Clipper Race Chairman Sir Robin Knox-Johnston sent a congratulatory message to all race crew for the way they dealt with the particularly challenging upwind conditions. He said: “The boats and crew have done extremely well considering the very unpleasant conditions they faced on this leg. They rose to it magnificently and showed that they are the equal of any of the professionals that venture into the Southern Ocean.
“I am so proud of them and they should be proud of themselves. They have taken on the worst and shown that they can deal with it and compete at the same time. What a great introduction and preparation for the Rolex Sydney to Hobart Race.”
Skipper Peter Thornton, whose GREAT Britain team crossed the finish line next at 1438 UTC (0138 local), said: “It was a tough race and I am very pleased with the boat and crew. Twelve hours ago I was getting very stressed and was thinking I could not get the boat to go any faster, and a couple of things changed, and it shows that you can never give up. We just pipped Ash and his Garmin crew at the end.
“We had to battle the East Australian Current against us, and that just made the difference against us and Garmin in the end. We pushed the boat hard and at one point coming round the south of Tasmania, we had 60 knot gusts when it was already blowing 40-50 knots. We just had to go with it and were surfing along at 20+ knots. The crew have had their first taste of the Bass Strait, and they have been asking for a briefing about what to expect on the Rolex Sydney Hobart Yacht Race too,” Peter added.

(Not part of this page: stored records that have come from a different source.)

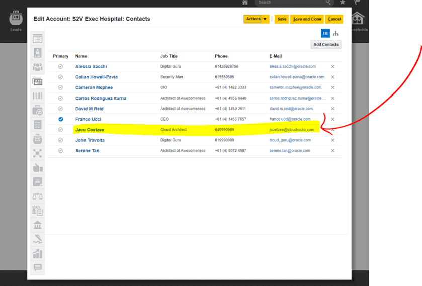Image resolution: width=422 pixels, height=286 pixels.
Task: Open the Jaco Coetzee contact link
Action: pyautogui.click(x=90, y=130)
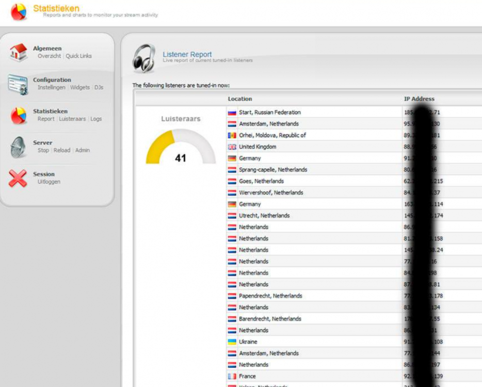482x387 pixels.
Task: Open the DJs configuration link
Action: tap(99, 88)

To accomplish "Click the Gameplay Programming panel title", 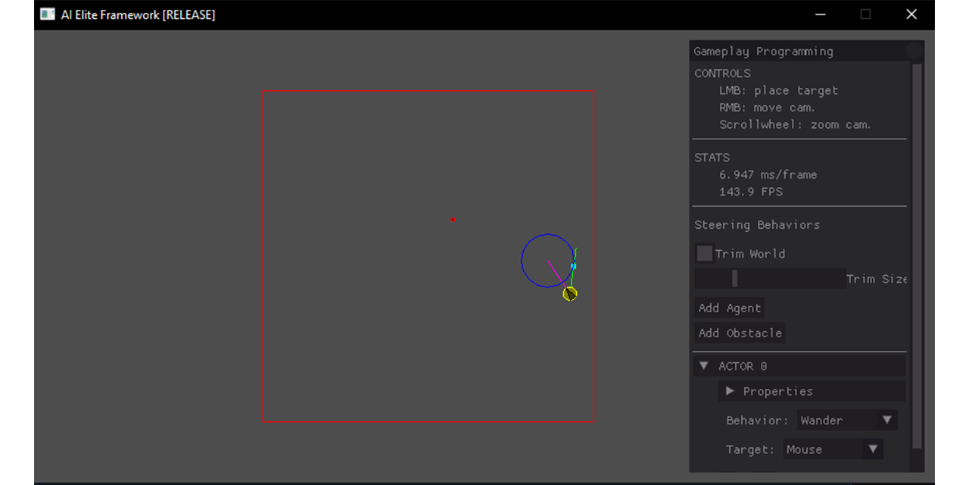I will [x=763, y=51].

After finishing at 1639 UTC (0339 local). Skipper Ashley Skett also reflected on the hard-fought battle between his team and nemesis GREAT Britain.

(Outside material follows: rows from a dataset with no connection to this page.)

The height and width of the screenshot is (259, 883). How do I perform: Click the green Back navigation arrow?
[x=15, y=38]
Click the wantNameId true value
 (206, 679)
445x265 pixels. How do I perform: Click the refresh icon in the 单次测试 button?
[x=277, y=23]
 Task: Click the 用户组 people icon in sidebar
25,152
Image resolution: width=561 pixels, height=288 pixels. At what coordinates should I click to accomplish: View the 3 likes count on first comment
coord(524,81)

“I feel pretty shattered,” he said upon arrival. “The first week was very tough the conditions didn’t really let up with the close-hauled sailing and especially with the battle with GREAT Britain the whole way. They are turning out to be quite a problem for us every leg. It seems to be very close competition with them. Pete and I have a similar take on things and I can predict what he is thinking a lot of the time and that makes for some close, exciting racing.
“ For the race fans, it’s good to watch back home, but tiring for us. We damaged our heavyweight spinnaker yesterday unfortunately as we were pushing very hard, and that is where Pete took advantage of that happening. We were catching up at the end, but it just wasn’t quite enough time. We have learnt to sail the boat really well now and we are looking forward to continuing our good form in the Rolex Sydney Hobart Yacht Race,” Ashley added.
The remaining nine teams are arriving steadily today in Sydney as focus now switches to the highly anticipated Boxing Day classic Rolex Sydney Hobart Yacht Race, having already covered more than 14,000 nautical miles since leaving London in August.